Directions
What appears from the first line of the records below through the line containing "You are a computer-use" must be reproduced verbatim.

Top of Records to process

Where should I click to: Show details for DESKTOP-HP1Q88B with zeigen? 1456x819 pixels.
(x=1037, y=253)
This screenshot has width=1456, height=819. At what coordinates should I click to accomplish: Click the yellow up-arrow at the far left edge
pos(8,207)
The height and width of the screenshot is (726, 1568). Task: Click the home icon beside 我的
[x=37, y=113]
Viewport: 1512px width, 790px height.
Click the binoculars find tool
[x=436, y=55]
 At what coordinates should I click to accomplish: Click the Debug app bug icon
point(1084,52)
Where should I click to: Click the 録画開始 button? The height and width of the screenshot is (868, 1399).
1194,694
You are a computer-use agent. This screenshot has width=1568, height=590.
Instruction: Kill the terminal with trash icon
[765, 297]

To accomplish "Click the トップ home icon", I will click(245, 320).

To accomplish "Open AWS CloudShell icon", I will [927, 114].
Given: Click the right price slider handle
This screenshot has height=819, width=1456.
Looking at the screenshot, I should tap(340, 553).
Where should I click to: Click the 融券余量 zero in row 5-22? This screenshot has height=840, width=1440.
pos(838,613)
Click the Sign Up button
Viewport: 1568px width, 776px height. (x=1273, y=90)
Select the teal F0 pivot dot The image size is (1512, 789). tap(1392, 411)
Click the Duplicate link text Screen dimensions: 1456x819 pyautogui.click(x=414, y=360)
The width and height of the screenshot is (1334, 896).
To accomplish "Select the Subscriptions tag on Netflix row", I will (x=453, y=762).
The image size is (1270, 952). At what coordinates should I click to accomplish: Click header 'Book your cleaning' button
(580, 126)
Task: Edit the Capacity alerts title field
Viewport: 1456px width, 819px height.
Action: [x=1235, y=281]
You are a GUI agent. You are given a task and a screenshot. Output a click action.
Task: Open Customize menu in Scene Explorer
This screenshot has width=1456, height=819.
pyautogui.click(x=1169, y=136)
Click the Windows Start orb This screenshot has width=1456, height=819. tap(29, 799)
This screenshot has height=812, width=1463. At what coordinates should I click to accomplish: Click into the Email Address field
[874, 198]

Bottom of Records to process

Task response
Where should I click to: Show details for DESKTOP-HP1Q88B with zeigen? 1456x819 pixels.
(x=1037, y=253)
This screenshot has width=1456, height=819. At what coordinates should I click to accomplish: Click the yellow up-arrow at the far left edge
pos(8,207)
The height and width of the screenshot is (726, 1568). Task: Click the home icon beside 我的
[x=37, y=113]
Viewport: 1512px width, 790px height.
Click the binoculars find tool
[x=436, y=55]
 At what coordinates should I click to accomplish: Click the Debug app bug icon
point(1084,52)
Where should I click to: Click the 録画開始 button? The height and width of the screenshot is (868, 1399).
1194,694
You are a computer-use agent. This screenshot has width=1568, height=590.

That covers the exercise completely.